By Rex HoggardAugust 20, 2018, 4:29 pm

The season’s final player advisory council meeting will be held on Tuesday at Ridgewood Country Club, and one item of interest on the agenda appears to be gaining traction among the 16-member panel.

The secondary cut - introduced in 2008 to address large fields after the 36-hole cut and pace of play - has become increasingly unpopular. In 2014, the PGA Tour eliminated the secondary cut, which occurs if 78 players make the 36-hole cut, at the first two playoff stops. Following a 54-hole cut at this year’s Players Championship, some suggested it should not be used at the circuit’s marquee event.
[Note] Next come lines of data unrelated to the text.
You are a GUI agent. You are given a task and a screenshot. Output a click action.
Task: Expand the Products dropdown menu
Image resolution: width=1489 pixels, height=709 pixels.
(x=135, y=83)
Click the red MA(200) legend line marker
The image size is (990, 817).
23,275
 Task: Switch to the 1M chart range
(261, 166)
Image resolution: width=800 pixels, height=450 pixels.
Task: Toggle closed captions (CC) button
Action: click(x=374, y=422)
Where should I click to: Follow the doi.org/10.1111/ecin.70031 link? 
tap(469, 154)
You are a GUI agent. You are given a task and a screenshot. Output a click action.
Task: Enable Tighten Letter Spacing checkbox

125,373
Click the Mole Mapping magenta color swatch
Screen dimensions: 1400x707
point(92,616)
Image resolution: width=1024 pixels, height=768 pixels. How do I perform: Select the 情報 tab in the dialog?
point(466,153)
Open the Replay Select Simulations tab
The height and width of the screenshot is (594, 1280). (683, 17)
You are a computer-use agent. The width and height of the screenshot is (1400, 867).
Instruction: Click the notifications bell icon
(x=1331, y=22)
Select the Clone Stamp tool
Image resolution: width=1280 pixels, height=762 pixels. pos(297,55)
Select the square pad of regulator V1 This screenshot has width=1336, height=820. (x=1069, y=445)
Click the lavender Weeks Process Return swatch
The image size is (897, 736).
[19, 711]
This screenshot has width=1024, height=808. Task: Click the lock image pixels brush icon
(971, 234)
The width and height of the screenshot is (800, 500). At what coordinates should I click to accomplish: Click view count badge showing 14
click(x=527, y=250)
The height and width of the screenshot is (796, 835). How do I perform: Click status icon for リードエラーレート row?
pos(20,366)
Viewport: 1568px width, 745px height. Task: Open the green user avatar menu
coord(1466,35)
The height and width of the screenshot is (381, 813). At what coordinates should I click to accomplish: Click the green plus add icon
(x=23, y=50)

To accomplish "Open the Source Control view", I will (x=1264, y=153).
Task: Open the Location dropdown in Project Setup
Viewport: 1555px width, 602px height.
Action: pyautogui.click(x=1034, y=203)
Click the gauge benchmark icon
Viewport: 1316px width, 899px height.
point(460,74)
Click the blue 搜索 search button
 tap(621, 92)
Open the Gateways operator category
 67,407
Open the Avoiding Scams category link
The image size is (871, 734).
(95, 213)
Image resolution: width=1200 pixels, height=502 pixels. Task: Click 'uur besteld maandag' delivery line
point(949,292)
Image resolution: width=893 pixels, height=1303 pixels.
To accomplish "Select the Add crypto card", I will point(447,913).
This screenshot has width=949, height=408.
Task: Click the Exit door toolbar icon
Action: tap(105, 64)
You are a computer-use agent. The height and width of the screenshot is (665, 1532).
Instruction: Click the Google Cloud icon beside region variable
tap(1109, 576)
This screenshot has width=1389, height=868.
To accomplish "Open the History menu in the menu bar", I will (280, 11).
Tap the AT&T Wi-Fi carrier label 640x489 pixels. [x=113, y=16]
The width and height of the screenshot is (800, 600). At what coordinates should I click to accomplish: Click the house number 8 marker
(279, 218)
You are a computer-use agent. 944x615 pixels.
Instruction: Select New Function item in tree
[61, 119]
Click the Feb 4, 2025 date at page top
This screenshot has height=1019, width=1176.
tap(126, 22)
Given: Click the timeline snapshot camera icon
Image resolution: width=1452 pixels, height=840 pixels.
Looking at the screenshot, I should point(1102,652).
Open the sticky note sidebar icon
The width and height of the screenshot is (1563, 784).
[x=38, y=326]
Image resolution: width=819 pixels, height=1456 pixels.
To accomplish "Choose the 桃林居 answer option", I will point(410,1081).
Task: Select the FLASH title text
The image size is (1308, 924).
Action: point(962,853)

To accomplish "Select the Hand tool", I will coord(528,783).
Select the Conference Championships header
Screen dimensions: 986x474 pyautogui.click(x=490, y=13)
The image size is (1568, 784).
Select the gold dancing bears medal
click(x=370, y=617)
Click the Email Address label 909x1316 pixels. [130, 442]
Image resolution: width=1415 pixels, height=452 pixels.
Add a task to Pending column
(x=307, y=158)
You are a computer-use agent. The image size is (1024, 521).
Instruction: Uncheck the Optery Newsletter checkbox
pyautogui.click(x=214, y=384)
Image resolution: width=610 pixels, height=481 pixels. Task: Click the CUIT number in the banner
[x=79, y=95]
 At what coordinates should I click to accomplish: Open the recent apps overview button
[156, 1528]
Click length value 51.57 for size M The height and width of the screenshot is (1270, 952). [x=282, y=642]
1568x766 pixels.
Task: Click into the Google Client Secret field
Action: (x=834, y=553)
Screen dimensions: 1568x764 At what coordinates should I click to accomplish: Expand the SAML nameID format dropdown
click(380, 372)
The alternative that’s being studied is to reduce the cut at all Tour events from the lowest 70 players and ties to the lowest 65 players and ties. This would allow the circuit to eliminate the secondary cut at all events.

“I think I’m a fan of it, because I’m a fan of trying to play twosomes on the weekends as much as possible,” said PAC member Paul Casey. “In Europe it seems to work all the time. I don’t like the extra cut on a Saturday, never liked that. A guy could have an amazing Sunday, he could go out and shoot 61 or something and get a top 10.”

The European Tour utilizes a 65-and-ties cut, as does the Web.com Tour, which had 78 players or more make the cut in just three of 23 events this season.

The PAC requested more information and is expected to address the proposal at Tuesday’s meeting.